TEXTO DO DOCUMENTO
As minhas corridas na estrada

terça-feira, 22 de julho de 2014

Ultra Trail Monte da Lua - 50km

"Cinquenta e três quilómetros? Sete horas e tal?? Mas não foste sempre a correr pois não? Aaah então está bem!" É mais ou menos assim que têm sido as minhas conversas com os Muggles nos últimos dias (sim, fiz uma referencia extremamente nerd ao Harry Potter). Mas quem os pode censurar? Como é que se explica a alguém que uma subida é tão agressiva que nos deixa as pernas a arder no fim de 100 metros? Como é que se faz ver a uma pessoa que uma descida pode ser muito mais massacrante que a pior das subidas? Pois, eu também não sei, mas vou tentar nas próximas linhas descrever a experiência brutal que foi no sábado passado correr o Ultra Trail Monte da Lua.

Decidi há uns tempos que ia fazer umas provas de trail. Dar uma nova oportunidade a uma variante da corrida que comecei por olhar com muita desconfiança e até foi posta de lado depois de algumas experiências piores. Mudei o método de treino e a maneira de encarar as corridas, uma mudança de chip, como disse no último post. No sábado ia fazer o derradeiro teste. A última vez que tentei a distancia, o ano passado no Zêzere, foi 90% de sofrimento e 10% de diversão. Parti para o Monte da Lua com um único objectivo: inverter esta estatística.

O primeiro desafio desta corrida foi o planeamento e preparação. Já fiz algumas maratonas, li dezenas de textos sobre isso, posso dizer que consigo preparar a prova com relativa segurança. Mas e para uma corrida de 50km que vai durar 7 ou 8 horas? Nas ultimas duas semanas andei exaustivamente a preparar uma lista de itens para que não faltasse nada. Analisei previsões meteorológicas, ouvi conselhos de gente experiente e preparei-me mentalmente para a grande aventura. Toda esta antecipação fez subir muito os níveis de ansiedade, claro. Mas é aquela ansiedade boa, das borboletas na barriga, de estar a trabalhar e só pensar no momento em que passamos por baixo do pórtico da partida!

No sábado, às 8 da manhã, lá estava eu na Praia das Maçãs com os meus companheiros de Almeirim, juntamente com outros cerca de 200 atletas (? ainda não saíram as classificações, não sei bem quantos eram) que iam partilhar o percurso connosco. Sim, o percurso, porque a prova é diferente para cada um de nós. Depois de um briefing já no areal da praia, que confesso prestei pouca atenção, foi dada a partida.

Entradas de dados recolhidas
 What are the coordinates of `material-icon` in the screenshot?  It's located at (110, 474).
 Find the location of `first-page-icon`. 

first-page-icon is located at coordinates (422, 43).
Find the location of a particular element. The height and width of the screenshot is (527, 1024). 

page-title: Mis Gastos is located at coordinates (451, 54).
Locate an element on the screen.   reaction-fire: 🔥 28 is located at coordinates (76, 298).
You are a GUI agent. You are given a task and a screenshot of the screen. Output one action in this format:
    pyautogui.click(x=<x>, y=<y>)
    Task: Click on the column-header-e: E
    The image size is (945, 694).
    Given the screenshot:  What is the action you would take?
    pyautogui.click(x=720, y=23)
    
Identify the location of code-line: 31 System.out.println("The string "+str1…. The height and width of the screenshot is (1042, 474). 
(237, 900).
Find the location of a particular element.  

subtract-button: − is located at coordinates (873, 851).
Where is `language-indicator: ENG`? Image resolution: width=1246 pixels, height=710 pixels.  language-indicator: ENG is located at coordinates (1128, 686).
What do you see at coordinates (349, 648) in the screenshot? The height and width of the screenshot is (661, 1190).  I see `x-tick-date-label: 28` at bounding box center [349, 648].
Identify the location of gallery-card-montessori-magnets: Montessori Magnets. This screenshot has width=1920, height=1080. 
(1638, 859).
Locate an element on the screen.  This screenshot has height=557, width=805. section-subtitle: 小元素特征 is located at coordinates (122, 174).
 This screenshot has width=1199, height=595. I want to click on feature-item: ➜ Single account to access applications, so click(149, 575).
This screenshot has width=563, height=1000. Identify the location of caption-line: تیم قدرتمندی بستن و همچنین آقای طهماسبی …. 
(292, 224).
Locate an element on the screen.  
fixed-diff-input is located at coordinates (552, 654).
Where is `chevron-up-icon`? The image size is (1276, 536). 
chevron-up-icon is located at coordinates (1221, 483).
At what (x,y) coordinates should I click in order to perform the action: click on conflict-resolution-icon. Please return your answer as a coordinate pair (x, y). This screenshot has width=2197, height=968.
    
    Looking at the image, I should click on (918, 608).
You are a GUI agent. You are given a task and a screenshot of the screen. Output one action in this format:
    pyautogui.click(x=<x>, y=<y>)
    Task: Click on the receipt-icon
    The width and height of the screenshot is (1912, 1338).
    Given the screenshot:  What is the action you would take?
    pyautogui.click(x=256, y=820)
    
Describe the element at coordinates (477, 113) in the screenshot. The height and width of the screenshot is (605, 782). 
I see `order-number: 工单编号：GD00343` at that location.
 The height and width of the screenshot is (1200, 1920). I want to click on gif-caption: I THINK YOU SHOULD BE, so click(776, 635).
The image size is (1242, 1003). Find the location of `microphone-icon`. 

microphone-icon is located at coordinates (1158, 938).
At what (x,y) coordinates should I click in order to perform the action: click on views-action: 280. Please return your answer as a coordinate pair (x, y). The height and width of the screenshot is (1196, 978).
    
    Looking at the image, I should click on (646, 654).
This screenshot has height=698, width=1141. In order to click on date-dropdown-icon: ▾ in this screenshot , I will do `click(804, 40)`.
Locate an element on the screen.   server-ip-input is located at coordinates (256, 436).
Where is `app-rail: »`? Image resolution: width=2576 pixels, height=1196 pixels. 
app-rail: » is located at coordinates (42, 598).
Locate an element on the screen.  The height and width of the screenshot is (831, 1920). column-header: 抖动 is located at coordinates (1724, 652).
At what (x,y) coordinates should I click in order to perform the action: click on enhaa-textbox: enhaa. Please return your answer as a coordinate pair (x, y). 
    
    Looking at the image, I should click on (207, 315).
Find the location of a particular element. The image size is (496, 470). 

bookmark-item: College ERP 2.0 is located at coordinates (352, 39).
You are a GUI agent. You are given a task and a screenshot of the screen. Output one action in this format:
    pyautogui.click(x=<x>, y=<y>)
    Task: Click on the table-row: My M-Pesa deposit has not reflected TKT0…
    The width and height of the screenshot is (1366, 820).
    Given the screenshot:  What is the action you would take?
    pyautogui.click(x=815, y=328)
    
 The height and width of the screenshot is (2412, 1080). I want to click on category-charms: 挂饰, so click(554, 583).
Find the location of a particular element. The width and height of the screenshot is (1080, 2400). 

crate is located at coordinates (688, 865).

O QUE FAZER
1. Reproduza o trecho do texto sobre o Ultra Trail Monte da Lua que começa com as palavras "No sábado, às" e termina com "dada a partida.".
2. Reescreva a parte dos registos que vai da linha que contém "coordinates (256, 436)." até ao fim dos registos, substituindo "Locate an element" por "Identify an element" e mantendo tudo o resto inalterado.

SOLUÇÕES
1.
No sábado, às 8 da manhã, lá estava eu na Praia das Maçãs com os meus companheiros de Almeirim, juntamente com outros cerca de 200 atletas (? ainda não saíram as classificações, não sei bem quantos eram) que iam partilhar o percurso connosco. Sim, o percurso, porque a prova é diferente para cada um de nós. Depois de um briefing já no areal da praia, que confesso prestei pouca atenção, foi dada a partida.

2.
Identify an element on the screen.   server-ip-input is located at coordinates (256, 436).
Where is `app-rail: »`? Image resolution: width=2576 pixels, height=1196 pixels. 
app-rail: » is located at coordinates (42, 598).
Identify an element on the screen.  The height and width of the screenshot is (831, 1920). column-header: 抖动 is located at coordinates (1724, 652).
At what (x,y) coordinates should I click in order to perform the action: click on enhaa-textbox: enhaa. Please return your answer as a coordinate pair (x, y). 
    
    Looking at the image, I should click on (207, 315).
Find the location of a particular element. The image size is (496, 470). 

bookmark-item: College ERP 2.0 is located at coordinates (352, 39).
You are a GUI agent. You are given a task and a screenshot of the screen. Output one action in this format:
    pyautogui.click(x=<x>, y=<y>)
    Task: Click on the table-row: My M-Pesa deposit has not reflected TKT0…
    The width and height of the screenshot is (1366, 820).
    Given the screenshot:  What is the action you would take?
    pyautogui.click(x=815, y=328)
    
 The height and width of the screenshot is (2412, 1080). I want to click on category-charms: 挂饰, so click(554, 583).
Find the location of a particular element. The width and height of the screenshot is (1080, 2400). 

crate is located at coordinates (688, 865).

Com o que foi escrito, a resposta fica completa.